Each Guarantor assumes responsibility for keeping itself informed of the financial condition of Borrower and all other guarantors of all or any of Borrower's Obligations, and of all other circumstances bearing upon the risk of nonpayment of Borrower's Obligations or any part thereof that diligent inquiry might reveal, and each Guarantor agrees that Lender shall have no duty to advise such Guarantor of information known to Lender regarding any of the foregoing. Each Guarantor acknowledges familiarity with Borrower's financial condition and represents that it has not relied on any statements made, or information furnished, by Lender or its agents in obtaining such familiarity. If Lender provides any such information to any Guarantor, Lender shall be under no obligation to (i) undertake any investigation not a part of its regular business routine, (ii) disclose any information which, pursuant to accepted or reasonable commercial finance practices, Lender wishes to maintain confidential or (iii) make any other or future disclosures of any information to such Guarantor.
 
Notwithstanding any contrary provision of this Guaranty, it is intended that neither this Guaranty nor any liens or security interests securing this Guaranty constitute a "Fraudulent Conveyance" (as defined below).
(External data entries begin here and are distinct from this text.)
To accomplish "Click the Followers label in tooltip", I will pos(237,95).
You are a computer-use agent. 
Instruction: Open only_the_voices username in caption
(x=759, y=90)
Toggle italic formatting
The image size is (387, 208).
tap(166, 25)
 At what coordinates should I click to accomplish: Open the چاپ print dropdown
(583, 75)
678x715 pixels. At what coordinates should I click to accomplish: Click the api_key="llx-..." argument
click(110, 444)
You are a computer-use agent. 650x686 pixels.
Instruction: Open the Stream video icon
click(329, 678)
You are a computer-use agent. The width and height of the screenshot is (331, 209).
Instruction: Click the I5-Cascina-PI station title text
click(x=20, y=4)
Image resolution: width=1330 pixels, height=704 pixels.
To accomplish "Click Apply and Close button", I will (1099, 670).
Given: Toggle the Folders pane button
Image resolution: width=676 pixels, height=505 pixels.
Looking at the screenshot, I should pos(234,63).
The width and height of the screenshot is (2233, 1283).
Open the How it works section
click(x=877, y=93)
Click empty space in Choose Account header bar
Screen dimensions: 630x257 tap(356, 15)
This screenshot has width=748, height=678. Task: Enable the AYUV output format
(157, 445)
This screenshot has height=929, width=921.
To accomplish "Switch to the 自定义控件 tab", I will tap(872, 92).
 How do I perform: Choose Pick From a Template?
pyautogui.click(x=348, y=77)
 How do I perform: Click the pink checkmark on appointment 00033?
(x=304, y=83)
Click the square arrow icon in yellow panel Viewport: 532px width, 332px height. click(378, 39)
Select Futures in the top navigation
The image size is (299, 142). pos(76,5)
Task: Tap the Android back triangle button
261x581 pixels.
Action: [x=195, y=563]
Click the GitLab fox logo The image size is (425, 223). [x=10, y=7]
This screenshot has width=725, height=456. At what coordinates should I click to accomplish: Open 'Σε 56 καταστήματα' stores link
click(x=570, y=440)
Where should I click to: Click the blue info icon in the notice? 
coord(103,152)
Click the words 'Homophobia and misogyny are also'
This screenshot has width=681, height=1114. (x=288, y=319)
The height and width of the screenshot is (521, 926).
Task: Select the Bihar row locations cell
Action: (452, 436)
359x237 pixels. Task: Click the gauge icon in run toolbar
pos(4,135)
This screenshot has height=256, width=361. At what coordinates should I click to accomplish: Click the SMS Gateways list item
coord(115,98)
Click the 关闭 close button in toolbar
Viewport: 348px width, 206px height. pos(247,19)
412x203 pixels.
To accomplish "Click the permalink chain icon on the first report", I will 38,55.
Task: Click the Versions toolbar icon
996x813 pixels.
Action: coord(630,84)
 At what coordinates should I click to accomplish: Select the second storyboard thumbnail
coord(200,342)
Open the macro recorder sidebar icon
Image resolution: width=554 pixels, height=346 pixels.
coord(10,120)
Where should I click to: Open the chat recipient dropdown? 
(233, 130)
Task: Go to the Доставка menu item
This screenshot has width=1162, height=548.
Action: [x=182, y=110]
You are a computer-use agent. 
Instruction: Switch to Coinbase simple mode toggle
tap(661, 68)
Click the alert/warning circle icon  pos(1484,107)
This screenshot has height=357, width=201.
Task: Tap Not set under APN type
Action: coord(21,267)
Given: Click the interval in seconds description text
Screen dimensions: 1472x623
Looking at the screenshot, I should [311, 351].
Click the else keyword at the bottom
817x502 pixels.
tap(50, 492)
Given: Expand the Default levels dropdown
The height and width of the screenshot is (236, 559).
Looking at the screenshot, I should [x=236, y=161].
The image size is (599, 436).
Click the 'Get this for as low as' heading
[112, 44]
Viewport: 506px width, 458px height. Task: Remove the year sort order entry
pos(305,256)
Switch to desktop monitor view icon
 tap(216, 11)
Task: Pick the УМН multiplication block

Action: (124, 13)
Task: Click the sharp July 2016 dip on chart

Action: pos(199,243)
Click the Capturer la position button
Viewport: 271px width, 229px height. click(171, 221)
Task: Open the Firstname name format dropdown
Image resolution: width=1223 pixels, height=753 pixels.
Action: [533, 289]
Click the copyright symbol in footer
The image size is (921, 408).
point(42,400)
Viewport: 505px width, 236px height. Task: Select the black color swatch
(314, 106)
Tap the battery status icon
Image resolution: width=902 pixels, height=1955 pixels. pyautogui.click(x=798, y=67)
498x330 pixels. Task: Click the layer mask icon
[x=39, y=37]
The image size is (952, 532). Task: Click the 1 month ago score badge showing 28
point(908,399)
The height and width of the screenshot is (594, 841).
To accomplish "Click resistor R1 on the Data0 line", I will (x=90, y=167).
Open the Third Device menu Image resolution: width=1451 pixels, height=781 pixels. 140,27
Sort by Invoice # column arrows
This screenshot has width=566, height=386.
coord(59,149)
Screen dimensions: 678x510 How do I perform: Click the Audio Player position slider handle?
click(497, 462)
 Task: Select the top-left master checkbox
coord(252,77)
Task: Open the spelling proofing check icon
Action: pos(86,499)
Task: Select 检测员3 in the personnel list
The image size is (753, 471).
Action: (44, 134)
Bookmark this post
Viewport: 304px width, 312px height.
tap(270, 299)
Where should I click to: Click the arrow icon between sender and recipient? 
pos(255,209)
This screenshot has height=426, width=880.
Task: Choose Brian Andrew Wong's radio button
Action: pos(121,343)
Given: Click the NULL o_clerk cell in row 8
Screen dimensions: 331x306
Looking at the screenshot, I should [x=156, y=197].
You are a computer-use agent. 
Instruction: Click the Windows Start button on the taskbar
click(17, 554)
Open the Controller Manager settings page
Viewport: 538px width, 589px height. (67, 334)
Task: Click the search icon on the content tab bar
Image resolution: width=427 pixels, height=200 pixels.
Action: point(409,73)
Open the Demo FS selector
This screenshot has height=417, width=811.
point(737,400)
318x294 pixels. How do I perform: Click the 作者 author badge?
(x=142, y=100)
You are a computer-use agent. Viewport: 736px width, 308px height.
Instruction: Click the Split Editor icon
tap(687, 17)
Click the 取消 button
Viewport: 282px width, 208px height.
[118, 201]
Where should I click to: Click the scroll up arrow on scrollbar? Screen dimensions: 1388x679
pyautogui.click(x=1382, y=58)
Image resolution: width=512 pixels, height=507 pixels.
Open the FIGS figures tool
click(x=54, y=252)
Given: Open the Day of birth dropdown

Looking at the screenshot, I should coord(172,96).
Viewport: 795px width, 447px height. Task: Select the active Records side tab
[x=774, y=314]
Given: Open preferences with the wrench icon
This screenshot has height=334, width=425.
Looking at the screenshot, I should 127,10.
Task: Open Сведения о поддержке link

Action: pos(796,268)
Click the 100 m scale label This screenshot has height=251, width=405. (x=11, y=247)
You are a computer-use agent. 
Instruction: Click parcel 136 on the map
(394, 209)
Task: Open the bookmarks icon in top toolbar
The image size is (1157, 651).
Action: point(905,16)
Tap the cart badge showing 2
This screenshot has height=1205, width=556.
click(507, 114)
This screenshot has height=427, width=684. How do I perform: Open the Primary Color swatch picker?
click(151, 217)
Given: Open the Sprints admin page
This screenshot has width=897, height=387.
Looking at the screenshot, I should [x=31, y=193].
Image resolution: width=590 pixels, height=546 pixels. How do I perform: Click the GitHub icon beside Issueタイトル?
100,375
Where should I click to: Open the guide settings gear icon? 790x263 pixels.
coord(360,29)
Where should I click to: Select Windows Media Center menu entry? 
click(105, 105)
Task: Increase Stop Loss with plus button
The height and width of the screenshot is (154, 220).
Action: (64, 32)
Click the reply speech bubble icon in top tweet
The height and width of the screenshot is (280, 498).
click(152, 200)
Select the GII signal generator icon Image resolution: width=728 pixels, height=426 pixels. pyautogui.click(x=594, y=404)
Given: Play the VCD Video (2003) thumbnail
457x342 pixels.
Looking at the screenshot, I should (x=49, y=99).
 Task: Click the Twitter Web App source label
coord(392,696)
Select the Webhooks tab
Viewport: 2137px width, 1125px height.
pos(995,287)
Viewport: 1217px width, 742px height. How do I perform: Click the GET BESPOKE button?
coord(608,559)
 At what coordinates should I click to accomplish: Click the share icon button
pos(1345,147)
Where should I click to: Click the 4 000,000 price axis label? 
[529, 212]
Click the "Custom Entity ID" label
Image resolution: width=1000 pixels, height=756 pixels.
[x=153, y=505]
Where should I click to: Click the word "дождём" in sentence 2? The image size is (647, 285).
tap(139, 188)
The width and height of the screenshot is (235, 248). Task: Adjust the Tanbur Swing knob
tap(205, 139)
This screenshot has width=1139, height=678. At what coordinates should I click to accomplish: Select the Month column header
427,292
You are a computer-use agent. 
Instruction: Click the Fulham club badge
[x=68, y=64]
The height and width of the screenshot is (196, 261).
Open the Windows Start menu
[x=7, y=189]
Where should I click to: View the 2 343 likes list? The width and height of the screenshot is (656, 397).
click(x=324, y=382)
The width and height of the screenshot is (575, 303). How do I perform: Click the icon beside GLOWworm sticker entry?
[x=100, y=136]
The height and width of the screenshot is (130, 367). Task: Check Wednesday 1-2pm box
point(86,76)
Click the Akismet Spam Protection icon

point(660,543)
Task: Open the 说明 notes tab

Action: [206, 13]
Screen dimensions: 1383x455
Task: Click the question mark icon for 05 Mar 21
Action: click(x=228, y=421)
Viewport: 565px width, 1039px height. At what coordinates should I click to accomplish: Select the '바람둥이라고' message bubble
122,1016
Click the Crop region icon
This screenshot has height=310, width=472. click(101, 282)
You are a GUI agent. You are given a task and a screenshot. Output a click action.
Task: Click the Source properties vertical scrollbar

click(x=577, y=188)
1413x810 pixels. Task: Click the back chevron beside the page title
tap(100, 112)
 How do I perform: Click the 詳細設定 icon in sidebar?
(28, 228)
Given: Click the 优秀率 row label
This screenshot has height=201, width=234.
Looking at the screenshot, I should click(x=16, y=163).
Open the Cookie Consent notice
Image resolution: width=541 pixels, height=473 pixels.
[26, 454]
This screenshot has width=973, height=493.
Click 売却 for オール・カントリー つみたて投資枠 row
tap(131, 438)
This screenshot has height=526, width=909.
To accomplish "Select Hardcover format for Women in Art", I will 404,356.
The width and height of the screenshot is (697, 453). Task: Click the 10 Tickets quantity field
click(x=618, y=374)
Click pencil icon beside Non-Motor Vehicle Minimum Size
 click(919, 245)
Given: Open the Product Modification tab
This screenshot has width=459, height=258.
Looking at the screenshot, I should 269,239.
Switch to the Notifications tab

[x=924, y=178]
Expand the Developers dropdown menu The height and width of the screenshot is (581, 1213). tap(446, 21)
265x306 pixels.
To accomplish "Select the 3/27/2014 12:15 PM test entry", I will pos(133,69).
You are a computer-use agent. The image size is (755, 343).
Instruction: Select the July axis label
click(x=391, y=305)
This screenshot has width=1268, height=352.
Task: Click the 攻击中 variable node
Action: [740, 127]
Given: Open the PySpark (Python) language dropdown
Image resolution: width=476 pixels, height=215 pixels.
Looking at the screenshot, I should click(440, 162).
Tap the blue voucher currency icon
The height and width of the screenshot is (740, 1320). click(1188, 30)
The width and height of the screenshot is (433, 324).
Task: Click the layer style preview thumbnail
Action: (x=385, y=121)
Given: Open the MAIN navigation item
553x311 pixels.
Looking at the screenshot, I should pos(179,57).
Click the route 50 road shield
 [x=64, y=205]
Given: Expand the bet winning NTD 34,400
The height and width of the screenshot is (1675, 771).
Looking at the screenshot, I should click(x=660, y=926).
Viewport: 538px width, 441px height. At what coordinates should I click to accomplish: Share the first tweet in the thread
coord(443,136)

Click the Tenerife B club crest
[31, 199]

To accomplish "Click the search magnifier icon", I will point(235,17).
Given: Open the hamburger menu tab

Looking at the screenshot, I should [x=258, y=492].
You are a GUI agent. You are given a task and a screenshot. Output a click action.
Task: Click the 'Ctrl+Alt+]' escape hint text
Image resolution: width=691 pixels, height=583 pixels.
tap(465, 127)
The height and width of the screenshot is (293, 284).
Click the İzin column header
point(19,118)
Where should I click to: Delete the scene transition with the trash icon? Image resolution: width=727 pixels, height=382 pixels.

Consequently, each Guarantor agrees that, if this Guaranty or any liens or security interests securing this Guaranty would, but for the application of this sentence, constitute a Fraudulent Conveyance, this Guaranty and each such lien and security interest shall be valid and enforceable only to the maximum extent that would not cause this Guaranty or such lien or security interest to constitute a Fraudulent Conveyance, and this Guaranty shall automatically be deemed to have been amended accordingly at all relevant times. For purposes hereof, a "Fraudulent Conveyance" means a fraudulent conveyance under Section 548 of the Bankruptcy Code or a fraudulent conveyance or fraudulent transfer under any applicable fraudulent conveyance or fraudulent transfer law or similar law of any state or other governmental unit as in effect from time to time or similar provision of any other applicable insolvency law.
 
Each Guarantor waives the right to assert the doctrine of marshaling with respect to any of the Collateral securing Borrower's Obligations. Each Guarantor further agrees that, to the extent Borrower makes one or more payments to Lender, or Lender receives any proceeds of Collateral, which are subsequently invalidated, declared to be fraudulent or preferential, set aside or required to be repaid to Borrower, its estate, trustee, receiver or any other party under the Bankruptcy Code or other law, that portion of Borrower's Obligations which has been paid, reduced or satisfied by such payment or proceeds shall be reinstated and continued in full force and effect as of the date such initial payment, reduction or satisfaction occurred, and this Guaranty shall continue to be in existence and in full force and effect, irrespective of whether any evidence of indebtedness or this Guaranty has been surrendered or canceled.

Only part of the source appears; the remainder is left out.